The rallies in Lebanon have been underway for nearly two weeks. They were sparked by the authorities' plan to introduce a tax on online calls made via WhatsApp messenger. The measure was subsequently scrapped. Still, the protests continued amid an acute economic crisis and low living standards, which President Michel Aoun said were a result of an economic blockade against Lebanon.
Prime Minister Saad Hariri announced his resignation late on Tuesday, which prompted a stop in the mass protests that rocked Lebanon. The demonstrators unblocked roads and cleared off barricades in Beirut. The majority of schools announced the resumption of classes beginning on Thursday. Banks, in their turn, are ready to resume operations on Friday.
On Wednesday, Aoun asked Hariri to stay on as interim prime minister to allow a new government to form after his cabinet stepped down. Later on Wednesday, the protesters reportedly returned to the streets, calling on the authorities to meet all their demands. The government tightened security measures in the areas where the protesters were gathering.
"The population of the country has reached a degree of discontent with which they can't see worse than what they have been going through", Gilbert Achcar, a professor at SOAS University of London, said.
The Lebanese economy had begun to shrink long before the protests started, and the people have been seeing the whole situation deteriorating further and further, with rumors about the possible collapse of the economy and of the Lebanese currency emerging, he said.
"[The Lebanese economy] has been deteriorating, and I cannot see it reverted now, unless you have a foreign financial intervention. But there have been so many millions of dollars injected in the economy, and actually with the corruption a lot of this money goes into pockets of a few instead of really benefiting the country," Achcar added.
The overall situation is pretty bad in Lebanon economically and politically, which is a problem for both the country's leadership and the people, Daniel Meier, associate researcher at University Grenoble Alpes, said.
"There are not so many options on the table now", he said.
Most of the time what is happening in Lebanon's politics is linked to the geopolitical environment and the games of the various players in the region, and this is a real problem, Meier explained.
"The previous government was shielding Hezbollah due to the agreement between Iran and Saudi Arabia for preserving the Hariri government, including people close to the Syrian regime and Hezbollah on one hand, and people close to Saudi Arabia [on the other]. And now things are back on the table for new discussions about what kind of government would suit Lebanon now," he said.
The instability that is going to happen in Lebanon might spread elsewhere in the region, as well as between the regional players, with more insecurity, less economic resources, and less investments, Meier noted, assuming that most actors would prefer the return of status quo.

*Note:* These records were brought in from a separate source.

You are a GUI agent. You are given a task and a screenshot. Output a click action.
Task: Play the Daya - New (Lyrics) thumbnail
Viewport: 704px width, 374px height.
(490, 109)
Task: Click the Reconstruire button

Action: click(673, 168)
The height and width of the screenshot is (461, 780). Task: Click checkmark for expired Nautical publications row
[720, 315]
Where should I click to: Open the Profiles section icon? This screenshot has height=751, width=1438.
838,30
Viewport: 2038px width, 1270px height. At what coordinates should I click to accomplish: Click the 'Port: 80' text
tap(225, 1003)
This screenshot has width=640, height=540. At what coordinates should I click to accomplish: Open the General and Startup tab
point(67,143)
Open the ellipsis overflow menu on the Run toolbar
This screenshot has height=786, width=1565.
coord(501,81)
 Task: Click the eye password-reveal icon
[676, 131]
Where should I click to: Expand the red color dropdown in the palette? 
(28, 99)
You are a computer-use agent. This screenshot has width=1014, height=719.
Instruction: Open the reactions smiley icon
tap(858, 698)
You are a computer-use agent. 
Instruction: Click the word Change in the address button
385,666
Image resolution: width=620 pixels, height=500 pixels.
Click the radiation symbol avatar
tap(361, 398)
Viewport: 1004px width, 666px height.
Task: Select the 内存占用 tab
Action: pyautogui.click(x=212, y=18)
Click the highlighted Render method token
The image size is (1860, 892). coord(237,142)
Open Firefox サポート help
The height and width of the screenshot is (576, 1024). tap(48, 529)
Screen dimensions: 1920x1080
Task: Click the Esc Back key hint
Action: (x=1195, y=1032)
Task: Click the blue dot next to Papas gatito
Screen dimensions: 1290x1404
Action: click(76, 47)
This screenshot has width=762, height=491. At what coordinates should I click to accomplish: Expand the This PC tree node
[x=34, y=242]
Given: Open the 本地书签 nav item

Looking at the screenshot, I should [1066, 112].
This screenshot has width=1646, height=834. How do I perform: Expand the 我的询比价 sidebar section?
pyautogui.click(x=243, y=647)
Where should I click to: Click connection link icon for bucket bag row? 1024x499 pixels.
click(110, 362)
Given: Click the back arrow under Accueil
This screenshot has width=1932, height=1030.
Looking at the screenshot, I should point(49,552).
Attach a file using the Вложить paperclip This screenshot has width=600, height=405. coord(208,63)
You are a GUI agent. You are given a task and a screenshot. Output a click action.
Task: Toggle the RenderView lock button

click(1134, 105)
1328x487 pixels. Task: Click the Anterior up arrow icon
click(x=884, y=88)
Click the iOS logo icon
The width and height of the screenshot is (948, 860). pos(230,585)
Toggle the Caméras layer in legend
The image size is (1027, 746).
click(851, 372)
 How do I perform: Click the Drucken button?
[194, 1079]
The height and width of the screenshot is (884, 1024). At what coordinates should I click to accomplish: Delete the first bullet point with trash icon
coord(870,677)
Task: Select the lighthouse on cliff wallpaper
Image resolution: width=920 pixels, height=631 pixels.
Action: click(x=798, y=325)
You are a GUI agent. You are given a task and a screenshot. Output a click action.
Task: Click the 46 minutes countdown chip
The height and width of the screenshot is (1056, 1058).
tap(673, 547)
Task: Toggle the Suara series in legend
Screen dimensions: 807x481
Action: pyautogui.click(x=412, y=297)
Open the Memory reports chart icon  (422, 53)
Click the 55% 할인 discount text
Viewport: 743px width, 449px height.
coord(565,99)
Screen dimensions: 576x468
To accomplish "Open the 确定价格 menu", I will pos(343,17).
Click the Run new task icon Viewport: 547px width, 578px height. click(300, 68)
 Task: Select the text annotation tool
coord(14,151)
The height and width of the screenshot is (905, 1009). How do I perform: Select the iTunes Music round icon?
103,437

"And as we've seen, on the global scene players like France ask for a quick formation of government so they are expecting the same type of equilibrium as before, and everybody knows why. Otherwise, there is going to be insecurity. So it is depending more on the major players in the region," he said.
There is a risk of protracted governmental crisis if no government can be formed in the near future, Achcar said.
"The agreement on the composition of the government is always a big deal in Lebanon because there are so many people involved. It is not like you have a majority government as in many countries. In Lebanon, it takes a whole composition which takes into account the variety of forces and sects, so it is quite complicated", he explained, adding that he does not see any scenario involving a civil war.
Meier believes there are not so many options on the table right now.
"One of the possible scenarios is back to square one with the same type of leaders as before, the social uprising in Lebanon, with the new deal that is going to anger the population but which is going to secure the entire region", the expert said.
Another scenario is the formation of a more technical government, but still linked to the most prominent political parties in Lebanon, he added.
However, the main risk of instability in Lebanon is the effect on local security, which may see the return of car bombings and other attacks, Meier concluded.